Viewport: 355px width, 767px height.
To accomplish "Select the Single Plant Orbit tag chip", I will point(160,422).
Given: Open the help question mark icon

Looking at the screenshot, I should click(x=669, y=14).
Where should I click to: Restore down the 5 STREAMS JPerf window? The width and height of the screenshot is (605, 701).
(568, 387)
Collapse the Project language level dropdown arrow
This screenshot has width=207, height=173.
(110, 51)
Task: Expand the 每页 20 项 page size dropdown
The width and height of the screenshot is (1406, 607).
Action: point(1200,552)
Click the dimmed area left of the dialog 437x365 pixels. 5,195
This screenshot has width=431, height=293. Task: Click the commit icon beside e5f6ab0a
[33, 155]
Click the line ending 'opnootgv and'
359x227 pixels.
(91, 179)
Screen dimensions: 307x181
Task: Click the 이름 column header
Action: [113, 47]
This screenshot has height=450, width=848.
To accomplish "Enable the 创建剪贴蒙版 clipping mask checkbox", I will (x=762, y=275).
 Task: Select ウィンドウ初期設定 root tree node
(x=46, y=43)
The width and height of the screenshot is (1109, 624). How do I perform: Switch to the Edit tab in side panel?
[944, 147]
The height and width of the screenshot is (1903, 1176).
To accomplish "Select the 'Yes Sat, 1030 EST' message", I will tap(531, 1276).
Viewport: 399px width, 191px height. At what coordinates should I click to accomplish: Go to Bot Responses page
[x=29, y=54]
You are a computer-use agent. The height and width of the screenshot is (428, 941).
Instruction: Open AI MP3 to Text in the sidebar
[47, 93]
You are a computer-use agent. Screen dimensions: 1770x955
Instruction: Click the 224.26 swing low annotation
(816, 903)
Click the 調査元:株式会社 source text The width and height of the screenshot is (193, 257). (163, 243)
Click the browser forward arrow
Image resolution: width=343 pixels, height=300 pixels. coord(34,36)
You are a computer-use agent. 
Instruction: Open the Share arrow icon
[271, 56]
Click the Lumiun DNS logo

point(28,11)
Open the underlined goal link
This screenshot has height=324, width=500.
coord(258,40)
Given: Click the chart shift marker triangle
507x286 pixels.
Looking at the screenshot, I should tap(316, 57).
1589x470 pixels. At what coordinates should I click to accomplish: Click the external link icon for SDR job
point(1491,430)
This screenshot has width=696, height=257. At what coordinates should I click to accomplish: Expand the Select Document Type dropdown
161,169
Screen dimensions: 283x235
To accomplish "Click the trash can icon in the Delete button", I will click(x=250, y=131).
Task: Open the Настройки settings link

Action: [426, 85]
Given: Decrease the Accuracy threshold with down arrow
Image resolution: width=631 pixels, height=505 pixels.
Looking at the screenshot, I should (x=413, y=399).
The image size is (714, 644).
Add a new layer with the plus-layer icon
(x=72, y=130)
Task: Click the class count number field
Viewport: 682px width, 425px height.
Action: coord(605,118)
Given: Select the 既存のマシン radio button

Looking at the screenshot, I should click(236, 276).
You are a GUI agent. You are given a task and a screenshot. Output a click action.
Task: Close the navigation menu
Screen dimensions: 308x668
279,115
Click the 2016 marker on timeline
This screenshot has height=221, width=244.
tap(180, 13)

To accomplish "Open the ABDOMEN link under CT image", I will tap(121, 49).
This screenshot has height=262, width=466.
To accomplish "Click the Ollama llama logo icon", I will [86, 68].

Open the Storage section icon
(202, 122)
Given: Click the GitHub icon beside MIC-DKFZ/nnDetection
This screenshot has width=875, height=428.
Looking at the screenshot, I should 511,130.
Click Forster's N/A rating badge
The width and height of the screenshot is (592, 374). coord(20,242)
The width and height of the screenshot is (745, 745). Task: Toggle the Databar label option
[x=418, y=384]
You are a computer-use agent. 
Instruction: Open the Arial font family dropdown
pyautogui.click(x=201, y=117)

========================================================================

Transcribe each entry exactly as it appears.

EXERCISE RESPONSE
Viewport: 355px width, 767px height.
To accomplish "Select the Single Plant Orbit tag chip", I will point(160,422).
Given: Open the help question mark icon

Looking at the screenshot, I should click(x=669, y=14).
Where should I click to: Restore down the 5 STREAMS JPerf window? The width and height of the screenshot is (605, 701).
(568, 387)
Collapse the Project language level dropdown arrow
This screenshot has width=207, height=173.
(110, 51)
Task: Expand the 每页 20 项 page size dropdown
The width and height of the screenshot is (1406, 607).
Action: point(1200,552)
Click the dimmed area left of the dialog 437x365 pixels. 5,195
This screenshot has width=431, height=293. Task: Click the commit icon beside e5f6ab0a
[33, 155]
Click the line ending 'opnootgv and'
359x227 pixels.
(91, 179)
Screen dimensions: 307x181
Task: Click the 이름 column header
Action: [113, 47]
This screenshot has height=450, width=848.
To accomplish "Enable the 创建剪贴蒙版 clipping mask checkbox", I will (x=762, y=275).
 Task: Select ウィンドウ初期設定 root tree node
(x=46, y=43)
The width and height of the screenshot is (1109, 624). How do I perform: Switch to the Edit tab in side panel?
[944, 147]
The height and width of the screenshot is (1903, 1176).
To accomplish "Select the 'Yes Sat, 1030 EST' message", I will tap(531, 1276).
Viewport: 399px width, 191px height. At what coordinates should I click to accomplish: Go to Bot Responses page
[x=29, y=54]
You are a computer-use agent. The height and width of the screenshot is (428, 941).
Instruction: Open AI MP3 to Text in the sidebar
[47, 93]
You are a computer-use agent. Screen dimensions: 1770x955
Instruction: Click the 224.26 swing low annotation
(816, 903)
Click the 調査元:株式会社 source text The width and height of the screenshot is (193, 257). (163, 243)
Click the browser forward arrow
Image resolution: width=343 pixels, height=300 pixels. coord(34,36)
You are a computer-use agent. 
Instruction: Open the Share arrow icon
[271, 56]
Click the Lumiun DNS logo

point(28,11)
Open the underlined goal link
This screenshot has height=324, width=500.
coord(258,40)
Given: Click the chart shift marker triangle
507x286 pixels.
Looking at the screenshot, I should tap(316, 57).
1589x470 pixels. At what coordinates should I click to accomplish: Click the external link icon for SDR job
point(1491,430)
This screenshot has width=696, height=257. At what coordinates should I click to accomplish: Expand the Select Document Type dropdown
161,169
Screen dimensions: 283x235
To accomplish "Click the trash can icon in the Delete button", I will click(x=250, y=131).
Task: Open the Настройки settings link

Action: [426, 85]
Given: Decrease the Accuracy threshold with down arrow
Image resolution: width=631 pixels, height=505 pixels.
Looking at the screenshot, I should (x=413, y=399).
The image size is (714, 644).
Add a new layer with the plus-layer icon
(x=72, y=130)
Task: Click the class count number field
Viewport: 682px width, 425px height.
Action: coord(605,118)
Given: Select the 既存のマシン radio button

Looking at the screenshot, I should click(236, 276).
You are a GUI agent. You are given a task and a screenshot. Output a click action.
Task: Close the navigation menu
Screen dimensions: 308x668
279,115
Click the 2016 marker on timeline
This screenshot has height=221, width=244.
tap(180, 13)

To accomplish "Open the ABDOMEN link under CT image", I will tap(121, 49).
This screenshot has height=262, width=466.
To accomplish "Click the Ollama llama logo icon", I will [86, 68].

Open the Storage section icon
(202, 122)
Given: Click the GitHub icon beside MIC-DKFZ/nnDetection
This screenshot has width=875, height=428.
Looking at the screenshot, I should 511,130.
Click Forster's N/A rating badge
The width and height of the screenshot is (592, 374). coord(20,242)
The width and height of the screenshot is (745, 745). Task: Toggle the Databar label option
[x=418, y=384]
You are a computer-use agent. 
Instruction: Open the Arial font family dropdown
pyautogui.click(x=201, y=117)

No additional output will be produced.